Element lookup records
'''

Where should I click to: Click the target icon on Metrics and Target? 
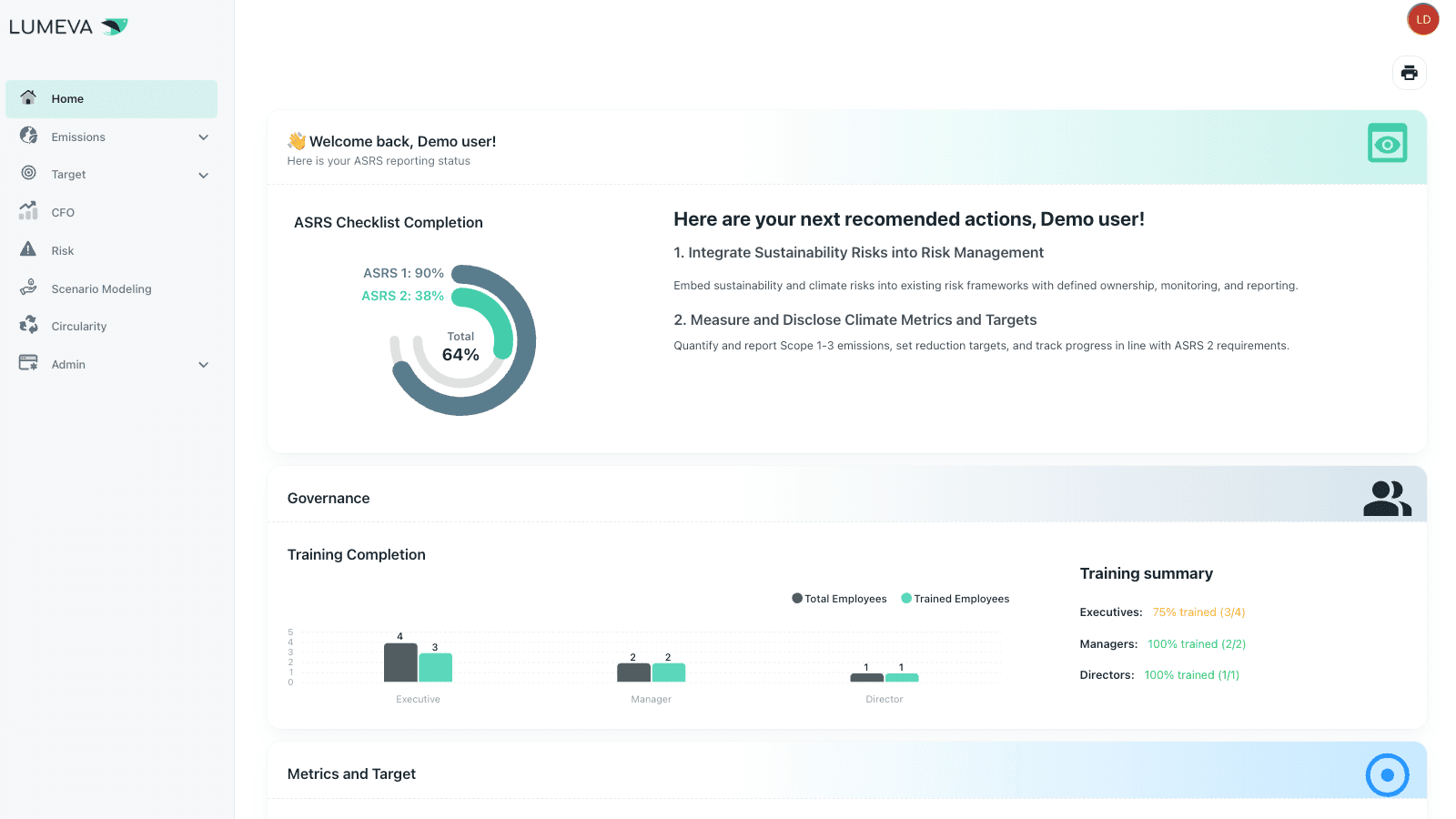click(x=1387, y=774)
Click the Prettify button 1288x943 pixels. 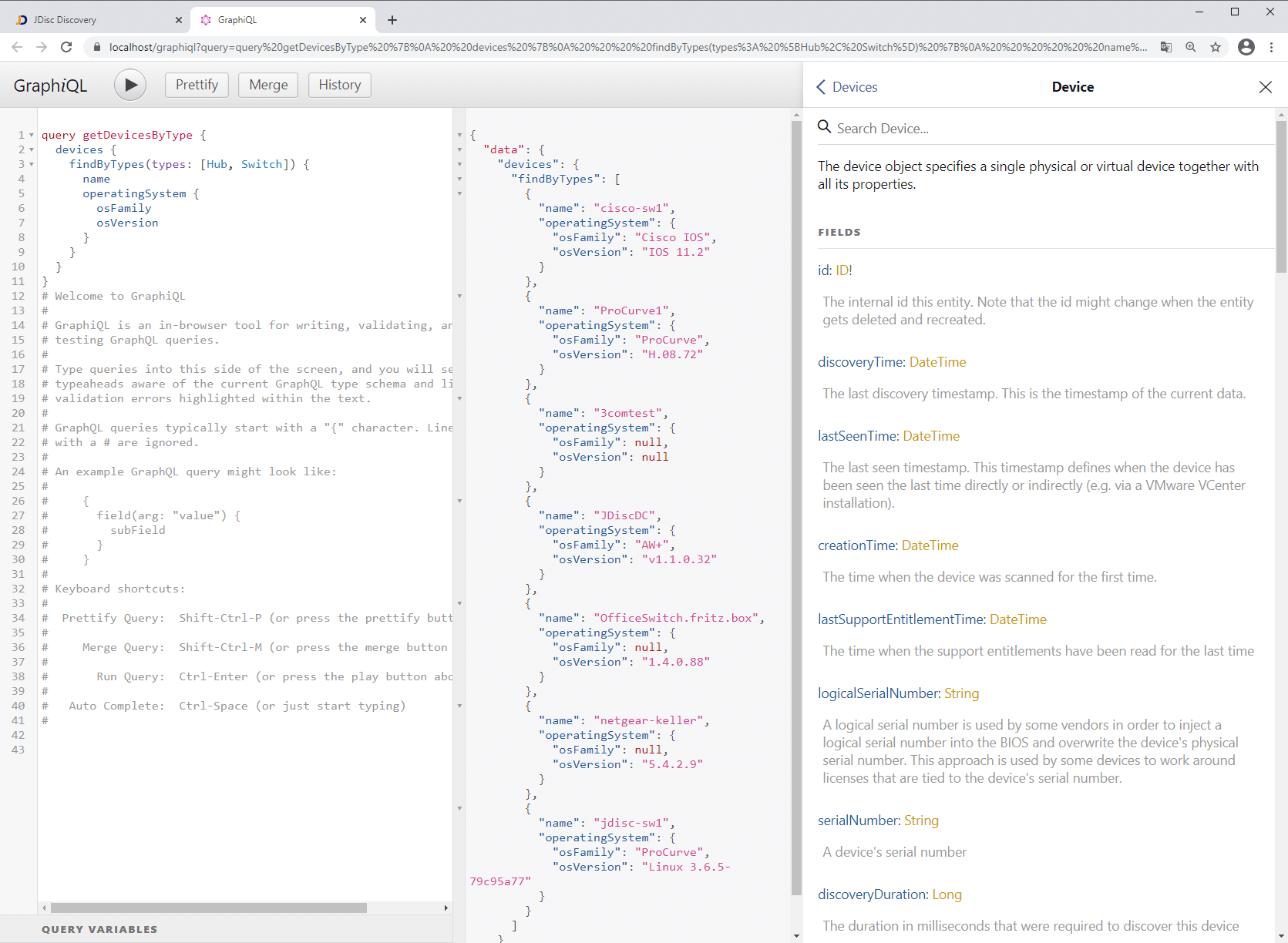(197, 85)
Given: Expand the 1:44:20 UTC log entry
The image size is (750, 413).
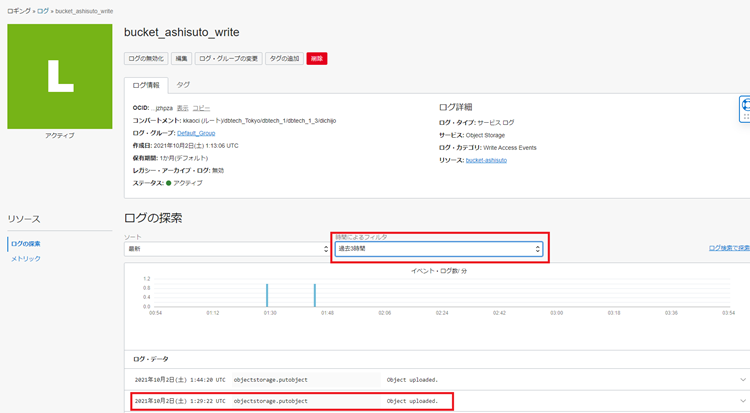Looking at the screenshot, I should (x=743, y=380).
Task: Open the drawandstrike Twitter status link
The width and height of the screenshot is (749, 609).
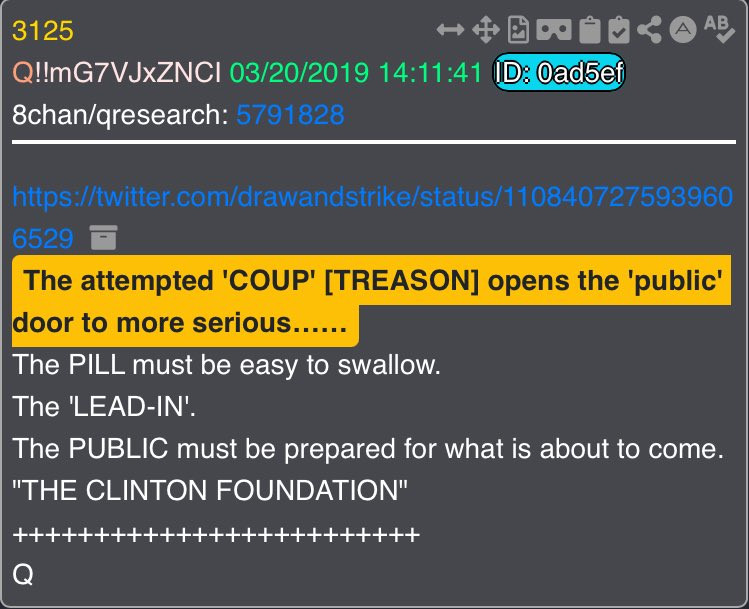Action: (372, 217)
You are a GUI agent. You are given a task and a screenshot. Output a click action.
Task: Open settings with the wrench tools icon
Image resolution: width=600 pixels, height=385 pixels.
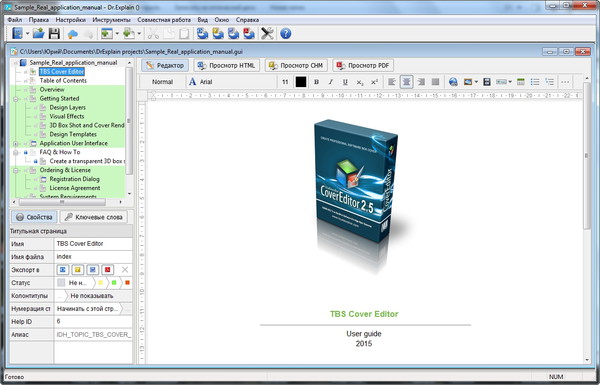[x=267, y=34]
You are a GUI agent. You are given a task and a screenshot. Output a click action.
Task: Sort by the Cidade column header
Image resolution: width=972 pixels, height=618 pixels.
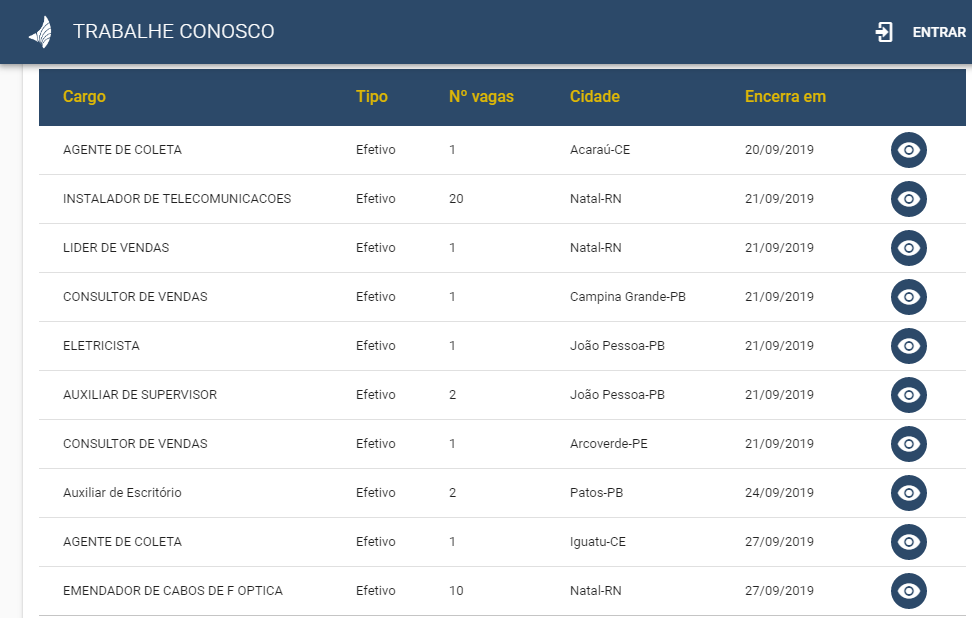point(594,97)
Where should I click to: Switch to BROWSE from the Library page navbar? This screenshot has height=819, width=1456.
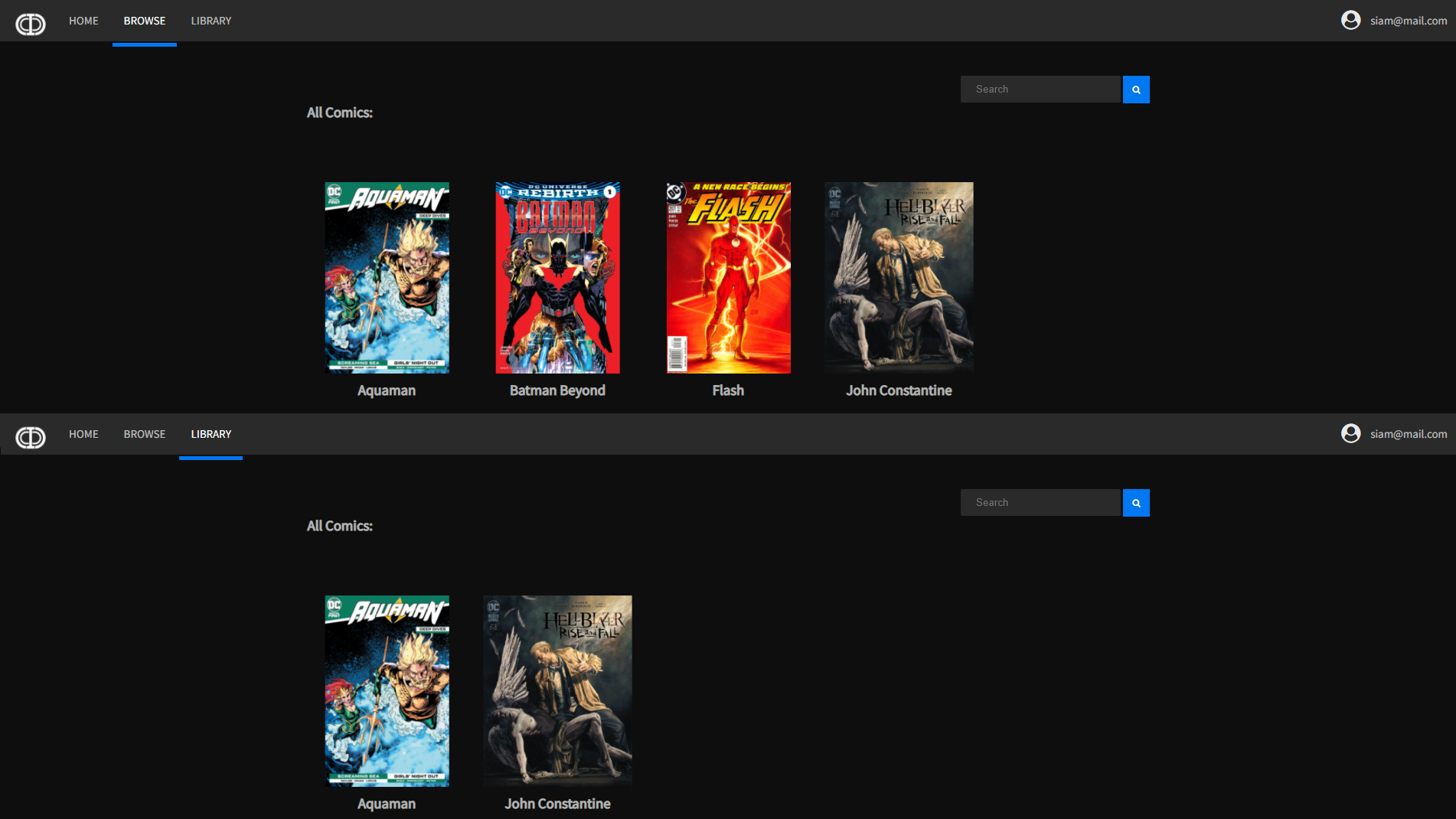(145, 435)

'''

Please rename "navbar" to "navigation bar" in the stretch from the line containing "Where should I click to: Switch" through the end of the material, keeping everything else unchanged and leaving the pictures out.

Where should I click to: Switch to BROWSE from the Library page navigation bar? This screenshot has height=819, width=1456.
(145, 435)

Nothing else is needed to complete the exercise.